Levantó la mano sobre el rostro del maestro, que se replegó sobre sí mismo. Nourissier, horrorizado, obstaculizó el posible golpe y susurró:

—Carlos, por favor…

—Déjelo, doctor, no sería la primera vez que me pega. Además lleva razón; la mujer se llama Juanita la deis Cavalls, La Pastora sabrá perfectamente de quién se trata si le dan ese nombre. Es prima suya, originaria de la Pobla de Benifassà.

—De acuerdo. Te esperamos pasado mañana al alba. Y deja de preocuparte, todo lo que has pactado con el doctor se respetará.

—Del doctor sí me fío.

Se alejó, dolido y triste. En cuanto hubo desaparecido de su vista, Nourissier se volvió hacia Infante.

—Creí que erais amigos, que no habías ejercido la más mínima presión sobre él.

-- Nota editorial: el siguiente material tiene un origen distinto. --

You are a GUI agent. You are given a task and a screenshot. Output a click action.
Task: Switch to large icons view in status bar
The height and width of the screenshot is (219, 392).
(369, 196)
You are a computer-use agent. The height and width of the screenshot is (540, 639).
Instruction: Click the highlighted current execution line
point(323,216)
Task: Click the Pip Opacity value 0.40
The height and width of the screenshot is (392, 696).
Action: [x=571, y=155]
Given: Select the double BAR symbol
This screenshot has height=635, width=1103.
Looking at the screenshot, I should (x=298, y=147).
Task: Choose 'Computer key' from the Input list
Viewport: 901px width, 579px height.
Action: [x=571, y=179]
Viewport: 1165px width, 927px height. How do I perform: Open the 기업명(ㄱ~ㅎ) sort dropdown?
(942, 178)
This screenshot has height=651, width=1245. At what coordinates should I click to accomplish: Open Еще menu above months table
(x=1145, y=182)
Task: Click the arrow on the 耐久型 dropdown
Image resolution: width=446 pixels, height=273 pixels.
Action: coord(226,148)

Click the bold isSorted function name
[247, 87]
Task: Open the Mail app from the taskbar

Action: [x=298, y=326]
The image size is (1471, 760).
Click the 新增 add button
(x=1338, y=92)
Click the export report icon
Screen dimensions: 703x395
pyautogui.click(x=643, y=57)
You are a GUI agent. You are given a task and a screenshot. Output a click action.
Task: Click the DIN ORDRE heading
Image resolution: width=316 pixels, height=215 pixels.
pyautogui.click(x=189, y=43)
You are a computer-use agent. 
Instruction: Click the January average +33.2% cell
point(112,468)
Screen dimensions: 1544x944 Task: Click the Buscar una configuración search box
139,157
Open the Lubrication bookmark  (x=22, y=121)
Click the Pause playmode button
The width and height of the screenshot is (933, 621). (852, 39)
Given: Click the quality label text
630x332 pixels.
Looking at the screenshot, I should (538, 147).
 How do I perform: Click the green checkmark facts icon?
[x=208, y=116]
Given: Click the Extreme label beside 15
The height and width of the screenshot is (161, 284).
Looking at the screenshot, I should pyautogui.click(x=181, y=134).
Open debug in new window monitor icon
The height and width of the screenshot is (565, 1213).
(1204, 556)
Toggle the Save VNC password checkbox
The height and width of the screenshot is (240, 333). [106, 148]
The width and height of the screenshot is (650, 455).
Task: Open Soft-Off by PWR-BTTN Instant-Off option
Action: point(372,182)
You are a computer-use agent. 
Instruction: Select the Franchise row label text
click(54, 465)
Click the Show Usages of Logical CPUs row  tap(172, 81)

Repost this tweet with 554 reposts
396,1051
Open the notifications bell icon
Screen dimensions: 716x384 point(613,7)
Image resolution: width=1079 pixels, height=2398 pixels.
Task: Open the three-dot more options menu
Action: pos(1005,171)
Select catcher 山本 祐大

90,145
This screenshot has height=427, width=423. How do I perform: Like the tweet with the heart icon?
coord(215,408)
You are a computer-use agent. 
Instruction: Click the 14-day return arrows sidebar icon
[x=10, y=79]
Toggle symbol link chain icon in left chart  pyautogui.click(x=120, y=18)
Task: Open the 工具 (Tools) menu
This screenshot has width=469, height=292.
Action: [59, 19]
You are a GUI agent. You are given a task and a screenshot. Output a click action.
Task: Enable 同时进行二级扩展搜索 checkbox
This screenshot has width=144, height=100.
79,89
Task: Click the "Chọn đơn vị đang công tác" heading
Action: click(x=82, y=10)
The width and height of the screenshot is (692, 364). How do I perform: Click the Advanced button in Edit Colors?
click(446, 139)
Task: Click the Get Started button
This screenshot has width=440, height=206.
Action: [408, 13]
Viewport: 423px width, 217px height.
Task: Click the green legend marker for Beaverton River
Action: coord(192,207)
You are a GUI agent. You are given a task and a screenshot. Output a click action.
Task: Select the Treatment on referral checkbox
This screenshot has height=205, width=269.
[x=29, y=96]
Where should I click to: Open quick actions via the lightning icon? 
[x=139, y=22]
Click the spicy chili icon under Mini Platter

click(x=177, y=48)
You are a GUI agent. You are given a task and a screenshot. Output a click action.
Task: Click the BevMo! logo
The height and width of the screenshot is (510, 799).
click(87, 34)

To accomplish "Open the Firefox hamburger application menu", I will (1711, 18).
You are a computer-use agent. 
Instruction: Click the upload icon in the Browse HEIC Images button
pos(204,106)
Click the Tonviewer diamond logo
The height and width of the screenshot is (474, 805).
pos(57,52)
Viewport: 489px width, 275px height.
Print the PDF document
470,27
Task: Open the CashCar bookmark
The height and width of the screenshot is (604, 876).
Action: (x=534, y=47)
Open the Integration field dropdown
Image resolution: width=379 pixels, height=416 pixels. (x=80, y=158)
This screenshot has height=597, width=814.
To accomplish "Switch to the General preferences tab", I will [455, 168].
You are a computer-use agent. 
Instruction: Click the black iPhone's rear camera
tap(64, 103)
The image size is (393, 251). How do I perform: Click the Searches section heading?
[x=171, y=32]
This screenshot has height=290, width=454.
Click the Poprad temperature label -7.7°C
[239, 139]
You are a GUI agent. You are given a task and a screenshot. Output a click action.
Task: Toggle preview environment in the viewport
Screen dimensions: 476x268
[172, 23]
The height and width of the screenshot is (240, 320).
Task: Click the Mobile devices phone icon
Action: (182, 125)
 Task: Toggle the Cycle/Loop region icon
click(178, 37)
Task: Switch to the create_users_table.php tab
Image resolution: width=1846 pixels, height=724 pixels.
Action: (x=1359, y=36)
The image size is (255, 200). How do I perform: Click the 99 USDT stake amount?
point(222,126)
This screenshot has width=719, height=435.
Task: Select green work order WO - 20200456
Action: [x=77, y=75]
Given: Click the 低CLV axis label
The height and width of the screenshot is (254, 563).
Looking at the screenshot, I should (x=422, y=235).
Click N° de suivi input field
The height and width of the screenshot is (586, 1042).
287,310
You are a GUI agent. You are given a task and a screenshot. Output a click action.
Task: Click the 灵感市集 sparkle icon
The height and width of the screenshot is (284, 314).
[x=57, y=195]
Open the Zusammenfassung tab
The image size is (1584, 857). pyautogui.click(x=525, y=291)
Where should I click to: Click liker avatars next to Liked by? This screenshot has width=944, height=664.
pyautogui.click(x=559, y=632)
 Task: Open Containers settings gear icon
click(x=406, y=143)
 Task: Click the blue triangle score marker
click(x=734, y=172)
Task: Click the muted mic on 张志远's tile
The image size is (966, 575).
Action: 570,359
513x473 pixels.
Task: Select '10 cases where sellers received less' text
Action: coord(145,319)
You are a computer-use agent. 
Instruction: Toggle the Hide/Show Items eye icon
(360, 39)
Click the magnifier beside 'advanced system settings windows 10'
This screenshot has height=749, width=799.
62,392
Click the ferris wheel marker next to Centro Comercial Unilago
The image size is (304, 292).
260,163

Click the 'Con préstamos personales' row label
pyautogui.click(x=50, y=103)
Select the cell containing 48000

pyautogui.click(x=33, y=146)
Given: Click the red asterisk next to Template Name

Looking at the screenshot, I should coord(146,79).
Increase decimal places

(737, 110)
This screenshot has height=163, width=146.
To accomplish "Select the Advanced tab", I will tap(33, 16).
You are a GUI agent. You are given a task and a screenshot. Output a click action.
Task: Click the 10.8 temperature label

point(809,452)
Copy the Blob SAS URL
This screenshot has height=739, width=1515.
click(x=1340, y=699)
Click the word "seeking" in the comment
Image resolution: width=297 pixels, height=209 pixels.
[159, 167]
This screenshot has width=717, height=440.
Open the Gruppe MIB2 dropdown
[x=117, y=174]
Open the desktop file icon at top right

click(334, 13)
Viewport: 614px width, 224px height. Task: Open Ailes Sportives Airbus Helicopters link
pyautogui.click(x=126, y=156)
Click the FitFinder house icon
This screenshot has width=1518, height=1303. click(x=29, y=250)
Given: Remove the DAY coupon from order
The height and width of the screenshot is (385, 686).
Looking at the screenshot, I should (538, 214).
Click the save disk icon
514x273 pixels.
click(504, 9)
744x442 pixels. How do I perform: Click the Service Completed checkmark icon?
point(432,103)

—Sólo ha sido al final, cuando empezó a poner excusas. Nada de importancia.

—Te pedí que cuidaras tus métodos, que dejaras de lado cualquier violencia.

—No habríamos llegado hasta aquí sin mis métodos. Y ya te he dicho que no fue nada, un par de sopapos para que se le quitara el miedo.

—A lo mejor han conseguido justamente lo contrario y llegado el momento no se presentará.

—Lo dudo, ahora está tan pringado como nosotros.

—Carlos, créeme, nunca hubiera pensado que…

—No sigas, ya conozco el discurso: detestas la violencia y la fuerza bruta, y todos los españoles no somos más que bárbaros acostumbrados a ejercer ambas cosas hasta llegar incluso a matar. Somos un país de mierda, ¿no es eso? No intentes convencerme, yo pienso lo mismo; pero esto es lo que hay. Dices que te has enamorado de esta tierra, ¿verdad?, pues esta tierra es así y no como todos quisiéramos que fuera.

Dio media vuelta y se alejó, dejando al psiquiatra en medio de una confusión profunda, cercana al dolor.